Yesterday, in a report submitted to congress to accompany Fed Chair Janet Yellen’s testimony, the Federal Reserve did something unusual, but not unprecedented. The board’s statement targeted specific areas of the market in a warning about valuations. The exact comment was “...valuation metrics in some sectors do appear substantially stretched-particularly those for smaller firms in the social media and biotechnology industries, despite a notable downturn in equity prices for such firms early in the year." This followed the observation that equity pricing overall seemed reasonable at around historic average multiples of earnings.

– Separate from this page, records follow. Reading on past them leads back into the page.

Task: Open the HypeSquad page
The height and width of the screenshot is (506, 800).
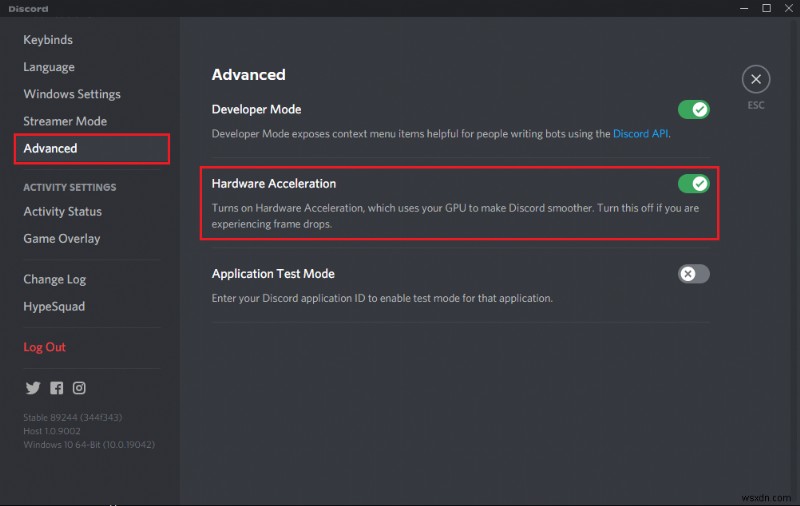Action: 54,306
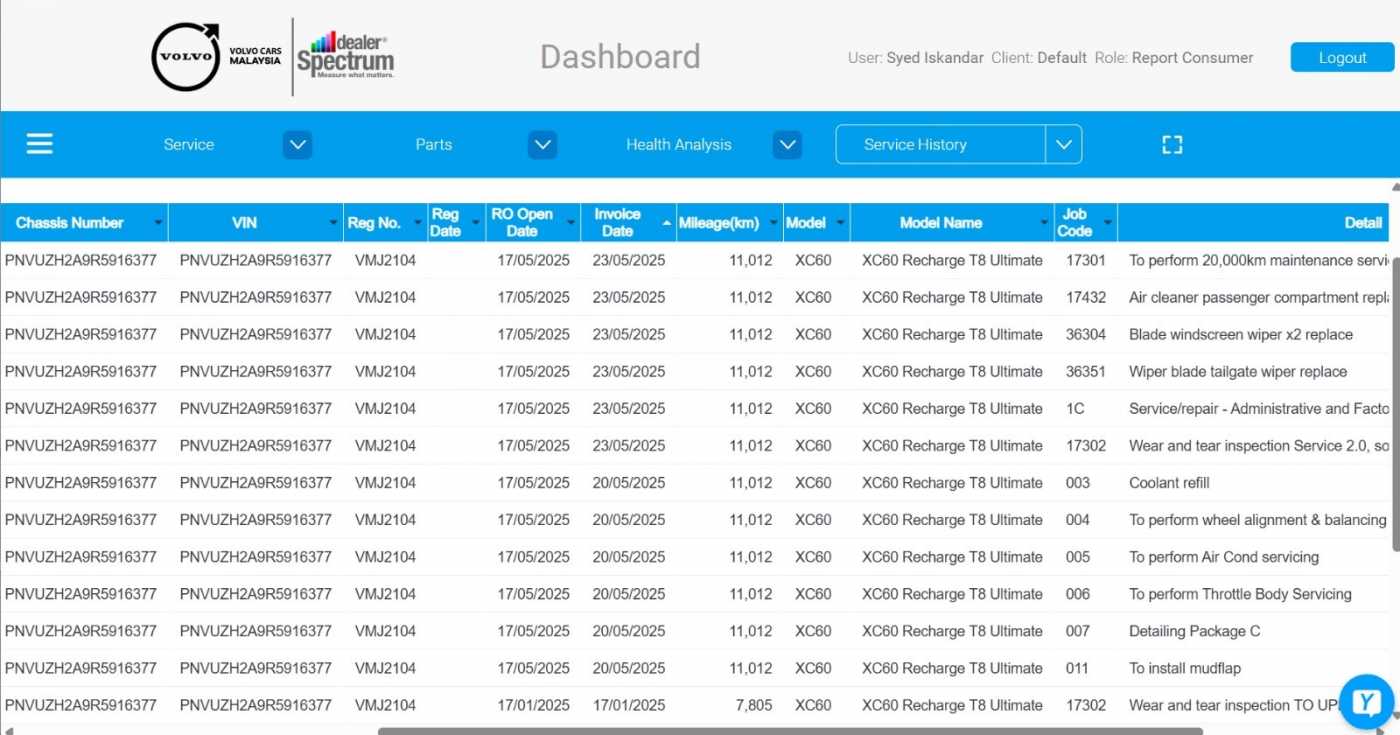Open the Service History combo box arrow
The width and height of the screenshot is (1400, 735).
(1063, 145)
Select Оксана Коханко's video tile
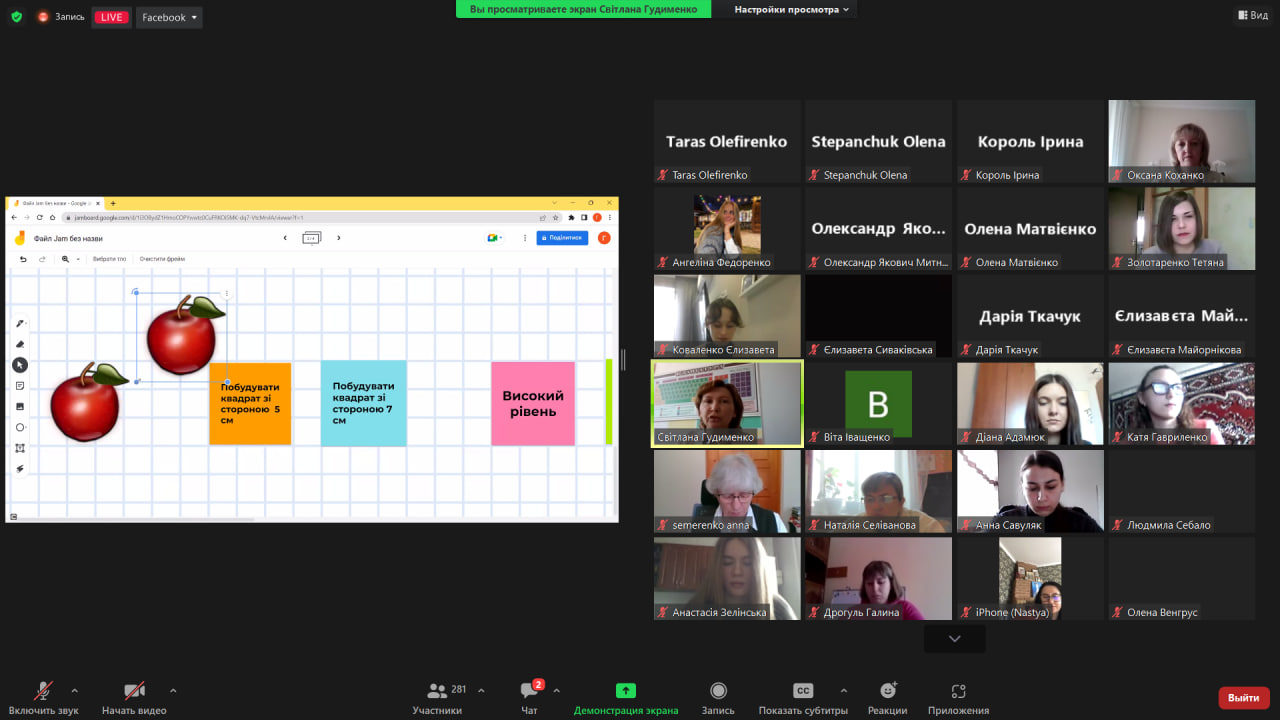The image size is (1280, 720). (1181, 140)
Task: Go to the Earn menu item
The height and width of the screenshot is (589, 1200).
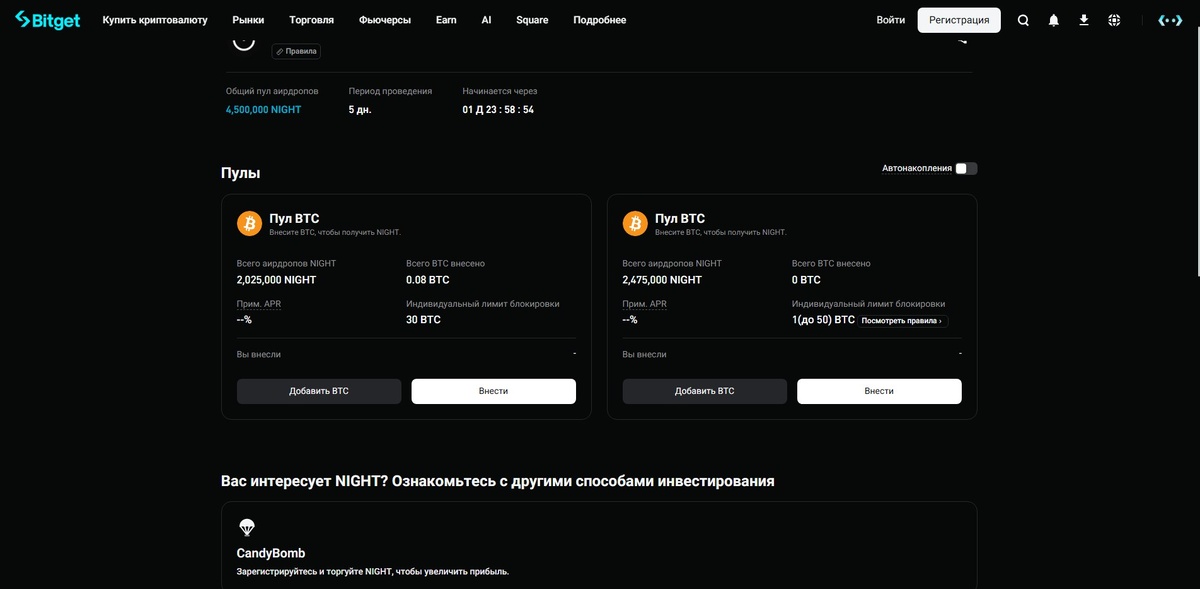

The market reacted, with small cap stocks in general and social media and biotech stocks in particular losing ground. Those losses, however, were not as great as one might expect. Twitter (TWTR), for example, closed the day down just over 1 percent, while the SPDR Biotech ETF (XBI) lost 3.86 percent. Both are indicating higher openings this morning.
For volatile stocks and sectors, one day losses such as these are barely a blip on the chart. Even XBI’s nearly 4 percent drop should be looked at in the context of a nearly 85 percent gain from July of last year to February of this. By the end of February, however, the market had already decided that the situation Yellen described was evident and the biotech sector as a whole corrected quickly, losing nearly 30 percent during March and April. This correction would indicate that, while valuations may look a bit stretched, traders and investors are aware of it. There is no “irrational exuberance” in the current climate.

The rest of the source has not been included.